Several years ago, I sent an email to Bishop Eaton sharing a concern that I had about seminarians with traditional views on human sexuality and marriage. Earlier that year, there had been a crisis at United Lutheran Seminary, when it was discovered that the seminary president had once considered homosexuality to be sinful. What was worse, she had belonged to an organization that advocated conversion therapy. The student body, along with ReconcilingWorks, demanded that she either resign or be fired. In addition, ReconcilingWorks withdrew its endorsement of ULS as an RIC (Reconciling in Christ) seminary. After the president’s resignation, ULS worked diligently to regain that endorsement.
Given that a formerly traditional president was deemed unacceptable, I was concerned that ReconcilingWorks also considered traditional professors and students to be unacceptable. Therefore, I wrote to Bishop Eaton to ask whether traditional students were still welcome at ELCA seminaries. Bishop Eaton reassured me that they were indeed welcome. After all, she said, the goal of ReconcilingWorks was inclusivity.
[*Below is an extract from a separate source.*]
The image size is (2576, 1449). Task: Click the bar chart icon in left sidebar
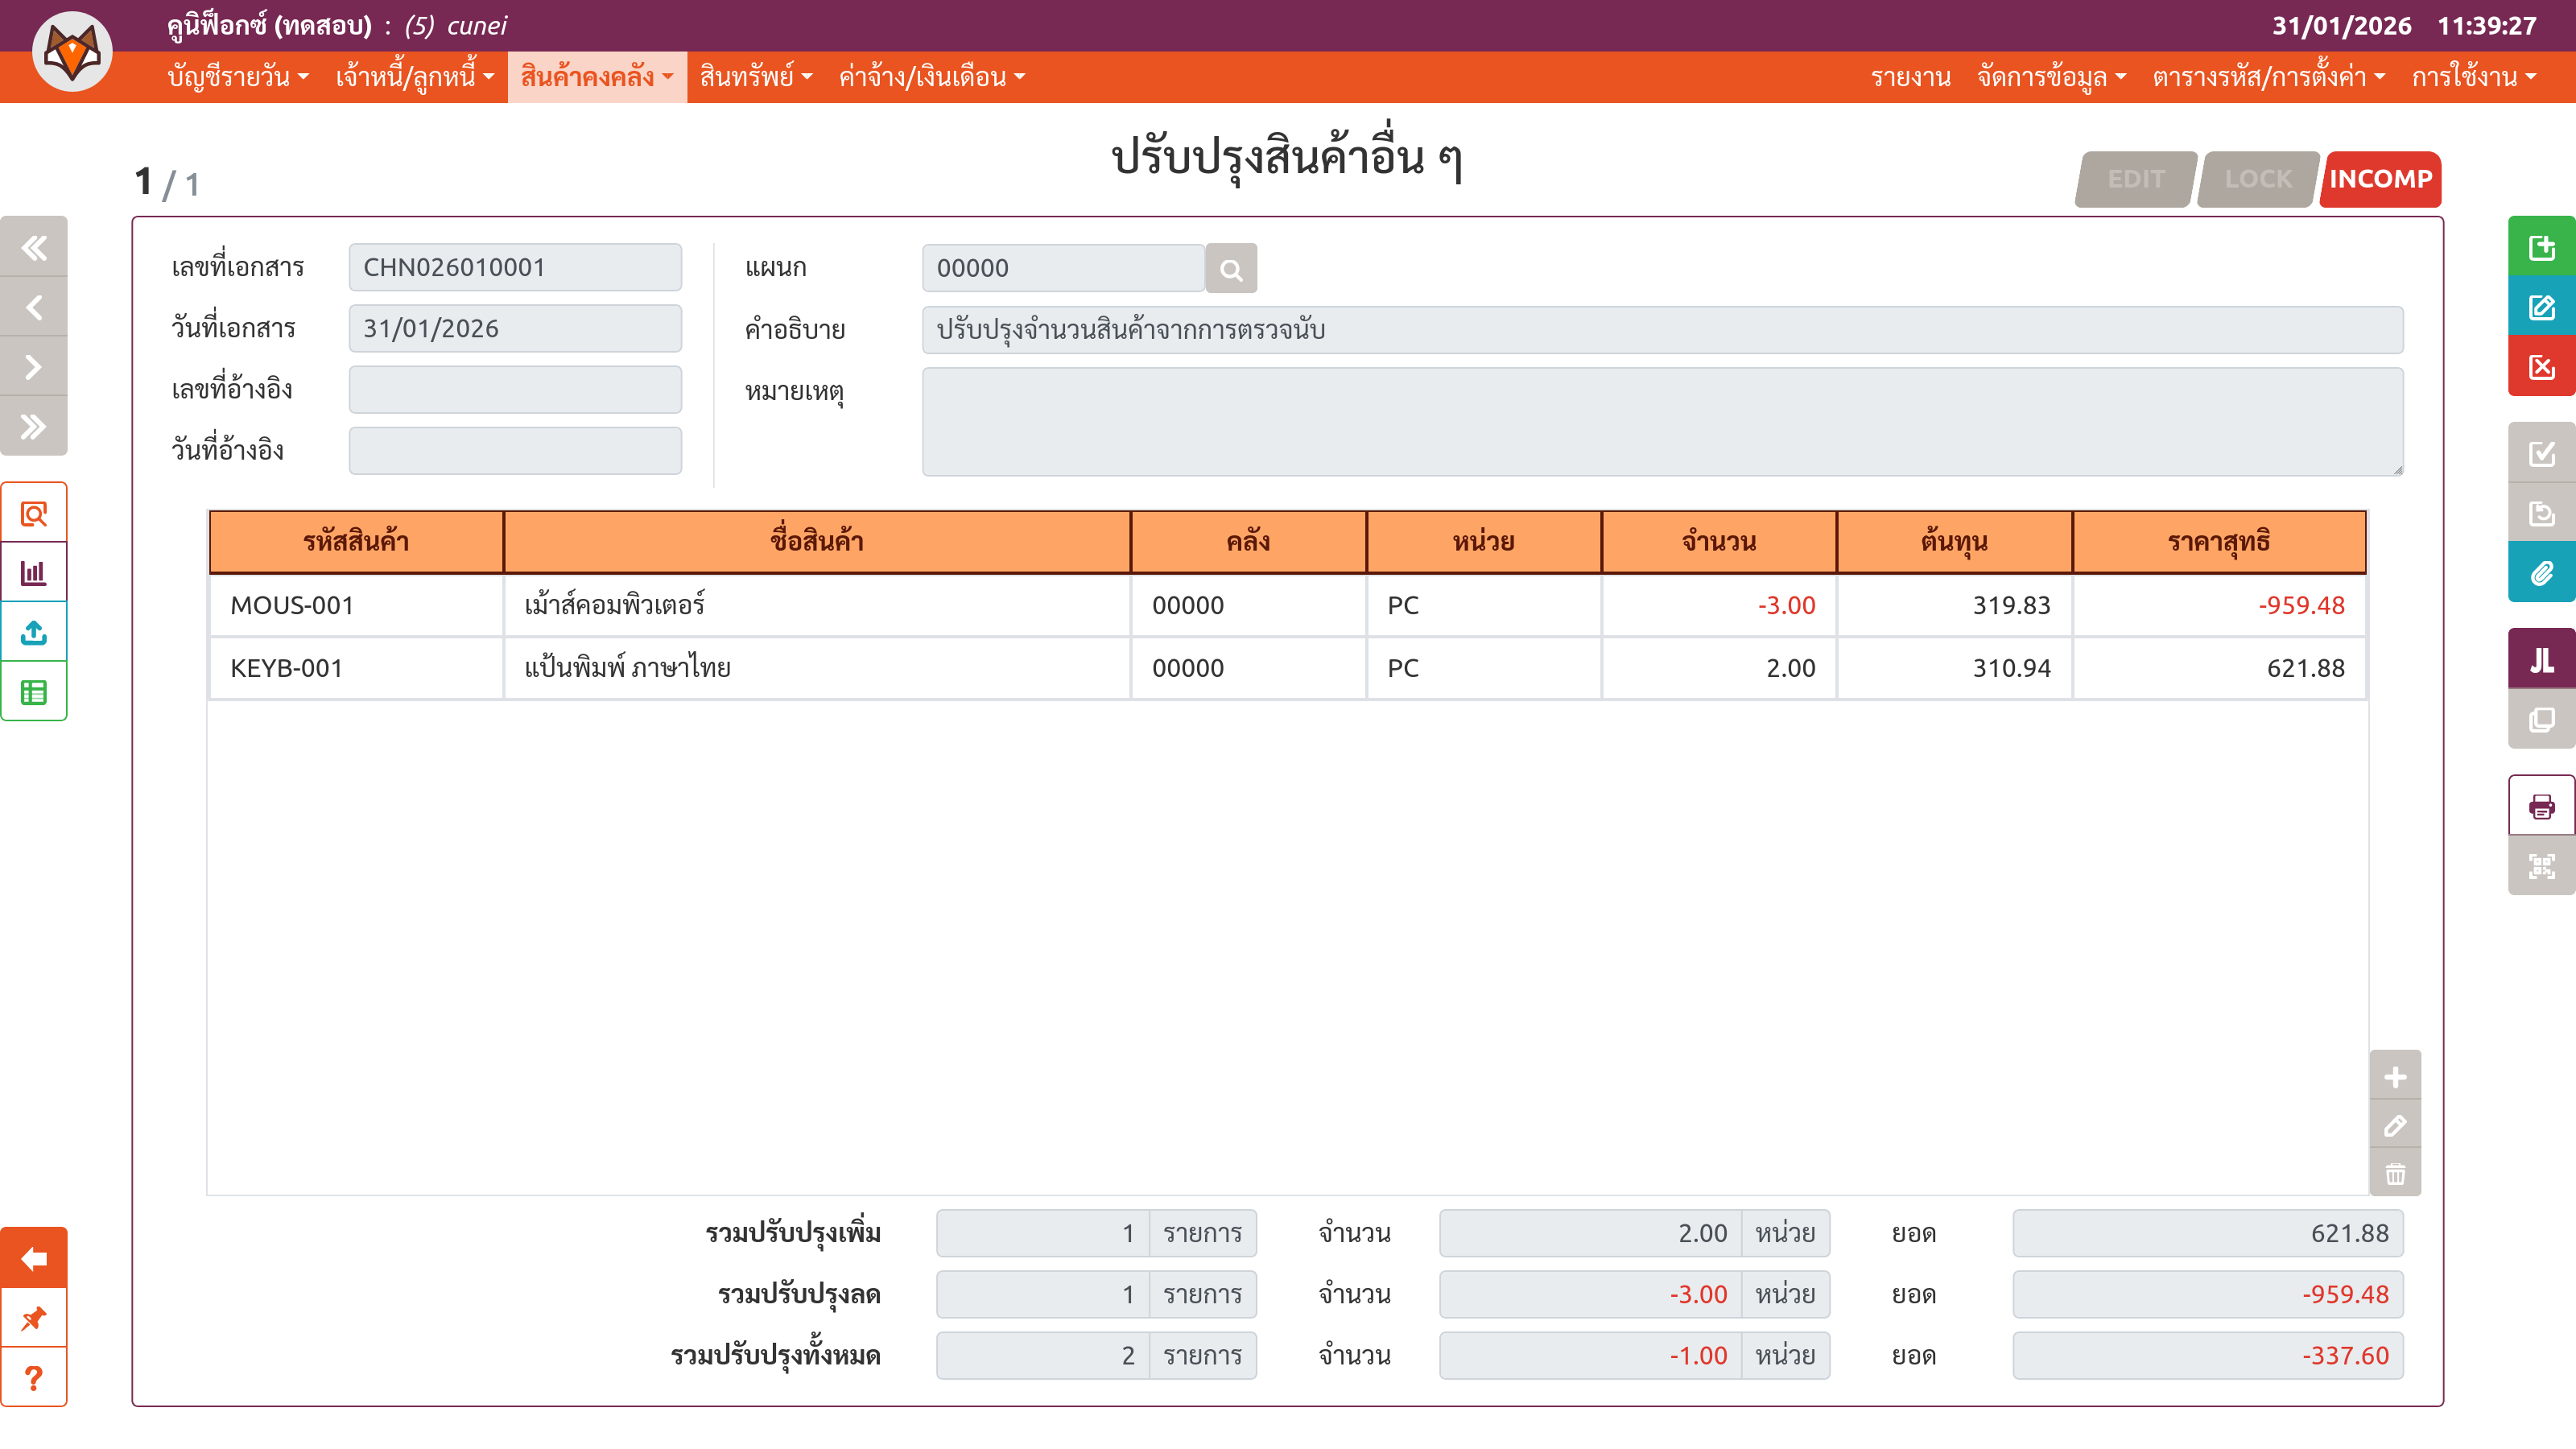tap(34, 573)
They wanted to make sure that all people were welcome in the ELCA. They were also committed to the notion that we could live together in spite of our differences.
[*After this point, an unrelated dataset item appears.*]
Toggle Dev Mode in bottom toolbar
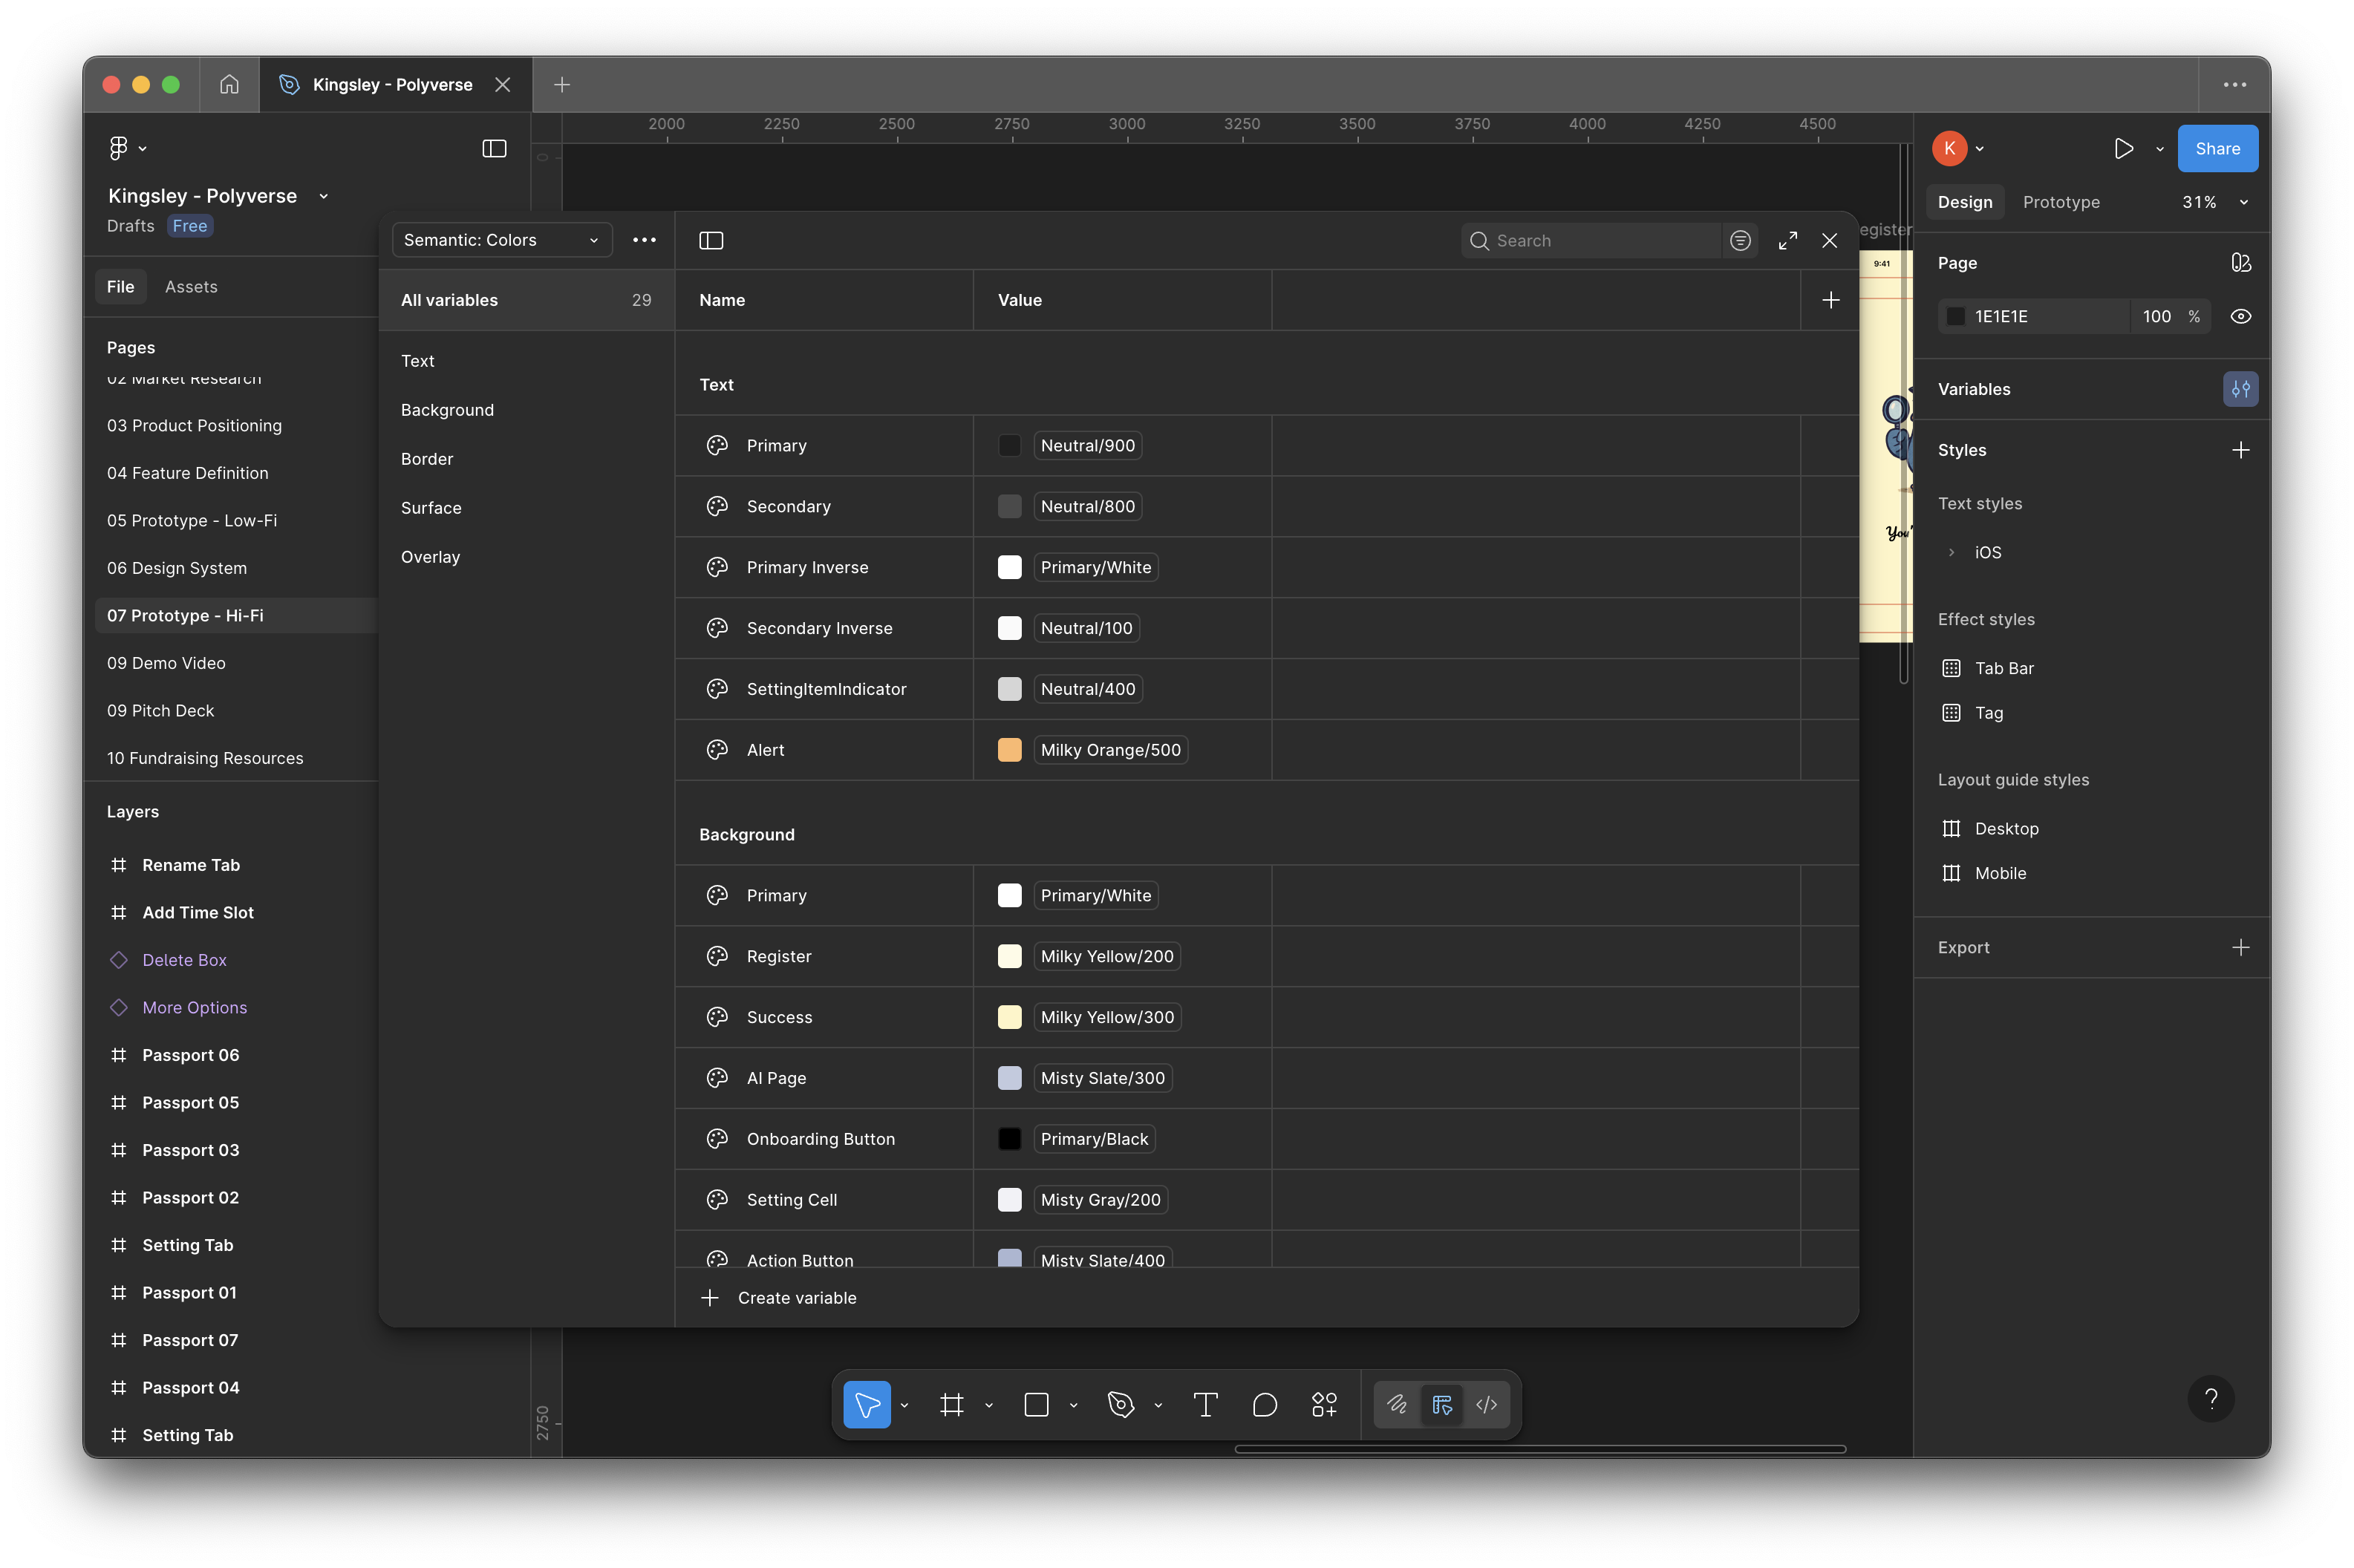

I decided to find out if this was the case. I contacted my synod’s branch of ReconcilingWorks. I told them that my congregation had traditional values on sex and marriage, but was committed to living together in spite of our differences. Could we become a RIC congregation? The answer was “No.” Only congregations that are committed to the full inclusion of LGBTQIA+ people could be RIC congregations.
Since this contradicted what Bishop Eaton told me, I asked what ReconcilingWorks’ expectations were for synods and seminaries. I was referred to the national office of ReconcilingWorks. They confirmed what I had been told about their expectations for congregations. When I asked about their expectations for synods and seminaries, I was told that they were different. I asked them to be more specific. Did ReconcilingWorks expect synods to weed out traditional pastors in the call process? Did they expect candidacy committees to weed out traditional candidates for ordination or rostered ministry? Furthermore, did they expect seminaries to refuse to hire professors who held traditional views, or refuse to accept applications from students with traditional views? The spokesperson for ReconcilingWorks declined to answer those questions in writing. She offered to discuss it further by phone. Thinking that was a waste of time, I did not call her.
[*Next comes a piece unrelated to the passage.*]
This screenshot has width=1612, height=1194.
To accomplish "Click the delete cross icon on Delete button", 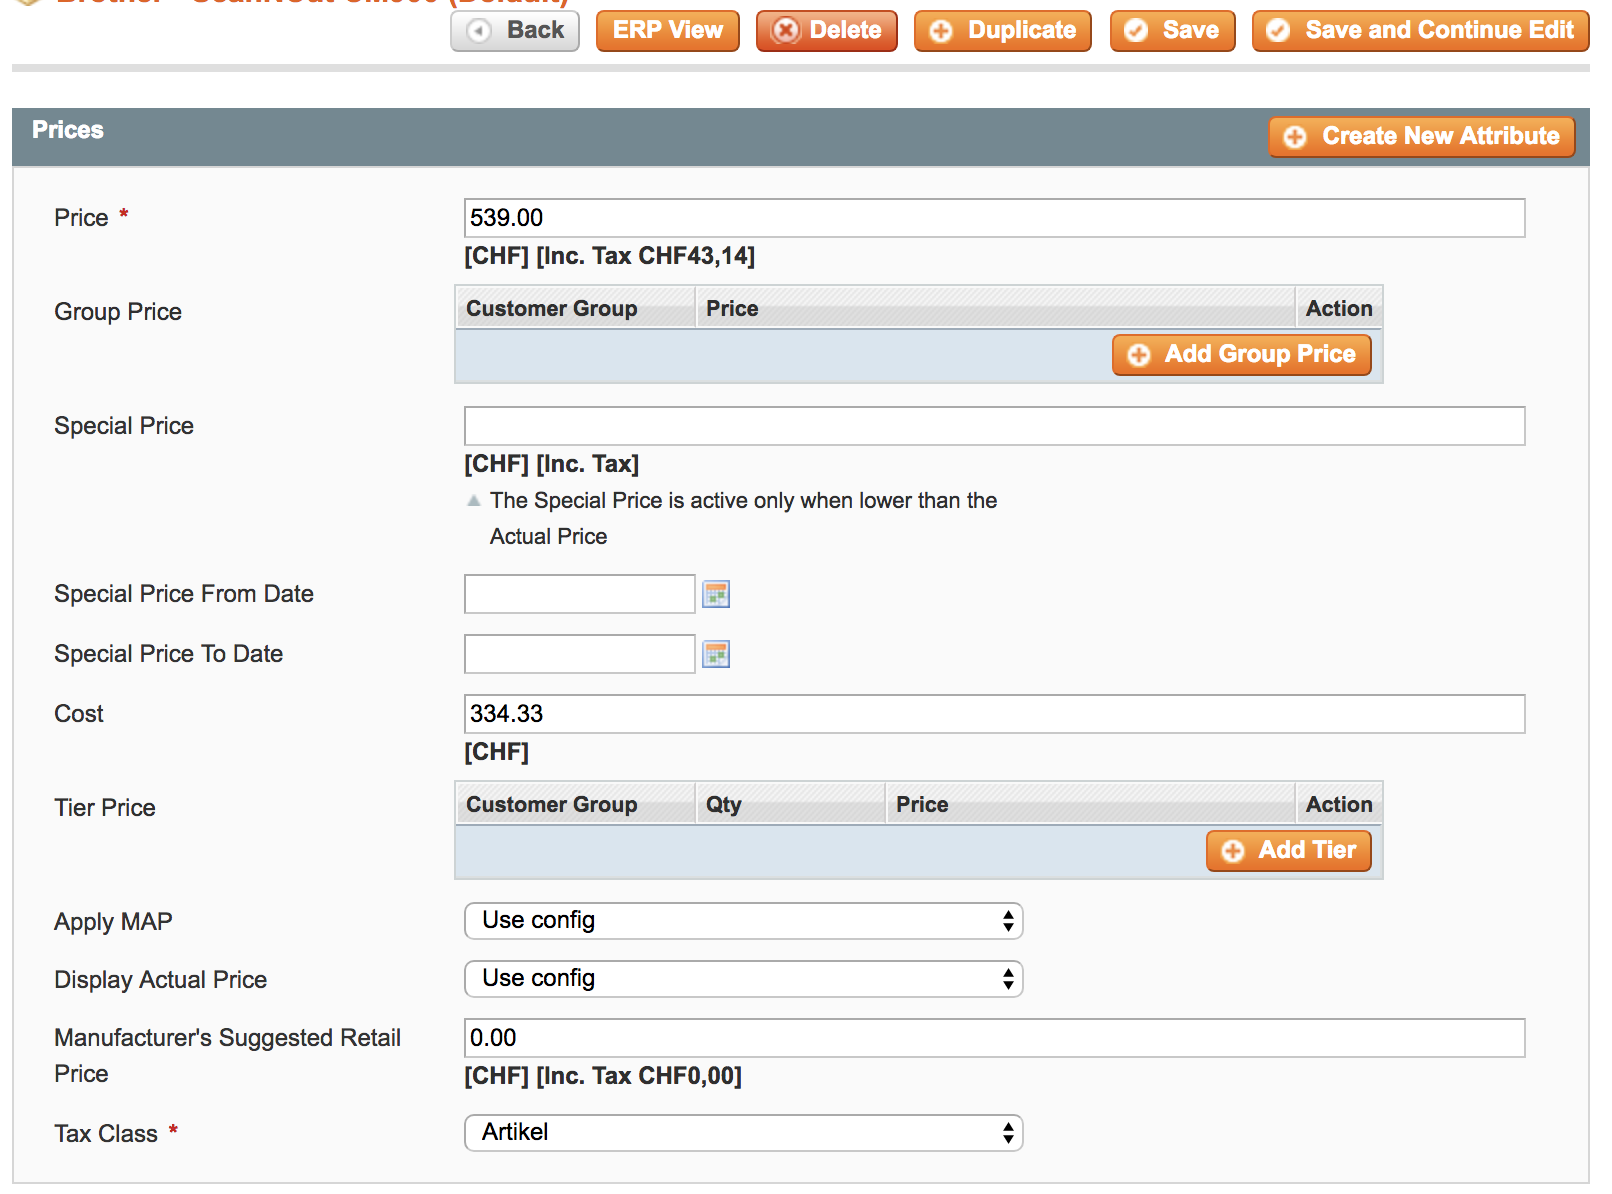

However, in 2021, I decided to try again. I contacted the same spokesperson and received the same reply. She was unwilling to answer my questions in writing, but was willing to discuss it on the phone. Unfortunately, when I called, there was no answer. I left a message asking her to return my call, but she did not. After further attempts, I gave up.
What I have concluded from all of this is that ReconcilingWorks is not committed to the inclusion of all people despite their views on sexuality and marriage. Instead, they are committed to the gradual conversion of all congregations, synods, and seminaries to their position. It isn’t surprising that this is the goal of ReconcilingWorks, but at the least, we should expect them to be honest about it. More importantly, since the ELCA endorses ReconcilingWorks as a ministry partner, and consults them before making any important decision, it should be honest about the true agenda of ReconcilingWorks.